For those who rely on the iPhone, iPad and iPod Touch to purchase and read e-books outside Apple's own virtual bookstore, the means of acquiring virtual novels and magazines are about to get painful. On Monday Amazon's Kindle Team reported that it was forced to remove the "Kindle Store" link from within the Kindle app in order to comply with Apple's new policy changes.
"We wanted to let you know that we've updated our Kindle app for iPad, iPhone, and iPod touch," the Kindle team said. "The big change is that you can now use the Kindle app to read over 100 Kindle newspapers and magazines including the Economist, as well as share favorite passages from your reading via Facebook and Twitter."

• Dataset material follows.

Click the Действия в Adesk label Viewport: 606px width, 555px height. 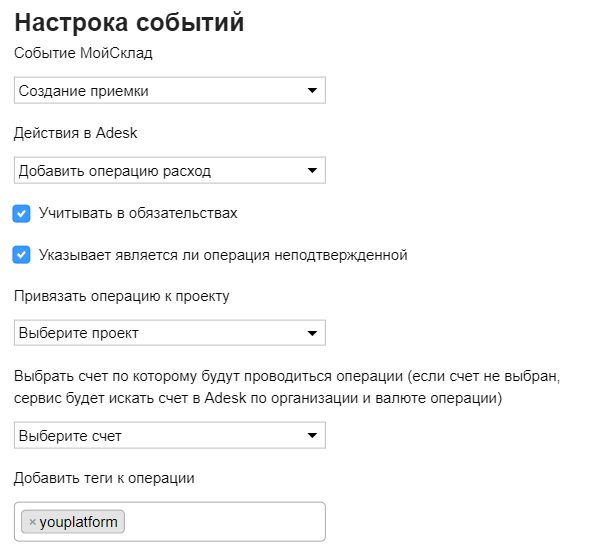pyautogui.click(x=75, y=133)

"In order to comply with recent policy changes by Apple, we've also removed the "Kindle Store" link from within the app that opened Safari and took you to the Kindle Store," the team continued. "You can still shop as you always have - just open Safari and go to www.amazon.com/kindlestore. If you want, you can bookmark that URL. Your Kindle books will be delivered automatically to your iPad, iPhone or iPod touch, just as before."
Both Canada-based Kobo and Barnes & Noble have also updated their apps to remove any links to their online bookstores. By doing this, the e-book vendors won't be required to cough up a 30-percent cut on sales their apps generate. Previously they got around Apple's monetary demand by adding a link to their websites within the apps. But then in February Apple changed its rules, demanding that vendors sell all content within their apps. Developers have until June 30 to remove in-app links to external storefronts, and to add all revenue-generating content if vendors wish to sell their products within the app.
Back in May, BeamItDown Software publicly criticized Apple for its new policy, claiming that it ultimately forced the studio to shut its doors for good. BeamItdown was behind the iFlow Reader app for iOS.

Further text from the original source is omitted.